**DESCRIPTION OF THE TASK**
Copy out the records word for word, starting at the line that holds "will click(x=1330, y=705)." and ending at the line that holds "Open the 插入", with both of those lines included.

*** MATERIAL FOR THE TASK

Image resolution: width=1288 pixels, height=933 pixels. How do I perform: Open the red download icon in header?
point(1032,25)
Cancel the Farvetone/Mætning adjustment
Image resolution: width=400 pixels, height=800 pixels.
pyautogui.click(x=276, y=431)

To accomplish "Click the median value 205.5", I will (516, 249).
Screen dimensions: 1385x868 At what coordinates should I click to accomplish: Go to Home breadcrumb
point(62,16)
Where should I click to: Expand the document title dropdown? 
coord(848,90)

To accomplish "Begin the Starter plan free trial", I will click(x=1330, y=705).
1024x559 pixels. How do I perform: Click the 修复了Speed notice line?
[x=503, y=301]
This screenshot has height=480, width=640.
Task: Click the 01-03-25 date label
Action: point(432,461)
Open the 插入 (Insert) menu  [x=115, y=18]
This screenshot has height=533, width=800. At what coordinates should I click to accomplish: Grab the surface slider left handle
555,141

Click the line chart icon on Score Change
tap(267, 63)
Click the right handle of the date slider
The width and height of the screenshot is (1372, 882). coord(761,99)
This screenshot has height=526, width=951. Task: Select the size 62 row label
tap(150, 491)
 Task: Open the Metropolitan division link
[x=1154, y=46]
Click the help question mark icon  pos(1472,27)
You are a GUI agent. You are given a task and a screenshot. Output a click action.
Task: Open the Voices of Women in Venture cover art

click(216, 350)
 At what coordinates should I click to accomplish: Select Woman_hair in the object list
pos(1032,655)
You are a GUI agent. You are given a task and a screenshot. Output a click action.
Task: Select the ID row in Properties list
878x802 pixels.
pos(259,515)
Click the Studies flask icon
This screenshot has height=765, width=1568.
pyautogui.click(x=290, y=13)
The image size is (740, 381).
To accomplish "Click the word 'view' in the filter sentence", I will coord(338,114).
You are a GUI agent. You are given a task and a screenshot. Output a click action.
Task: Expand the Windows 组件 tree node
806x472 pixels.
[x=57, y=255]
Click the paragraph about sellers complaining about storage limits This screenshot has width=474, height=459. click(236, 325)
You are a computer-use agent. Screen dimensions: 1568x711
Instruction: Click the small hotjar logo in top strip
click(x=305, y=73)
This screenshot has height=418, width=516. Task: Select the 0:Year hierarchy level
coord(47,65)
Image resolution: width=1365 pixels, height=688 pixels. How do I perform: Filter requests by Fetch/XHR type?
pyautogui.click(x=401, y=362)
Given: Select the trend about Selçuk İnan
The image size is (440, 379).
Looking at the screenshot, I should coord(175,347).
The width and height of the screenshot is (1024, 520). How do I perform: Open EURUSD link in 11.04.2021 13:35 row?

******

**OUTPUT**
To accomplish "Begin the Starter plan free trial", I will click(x=1330, y=705).
1024x559 pixels. How do I perform: Click the 修复了Speed notice line?
[x=503, y=301]
This screenshot has height=480, width=640.
Task: Click the 01-03-25 date label
Action: point(432,461)
Open the 插入 (Insert) menu  [x=115, y=18]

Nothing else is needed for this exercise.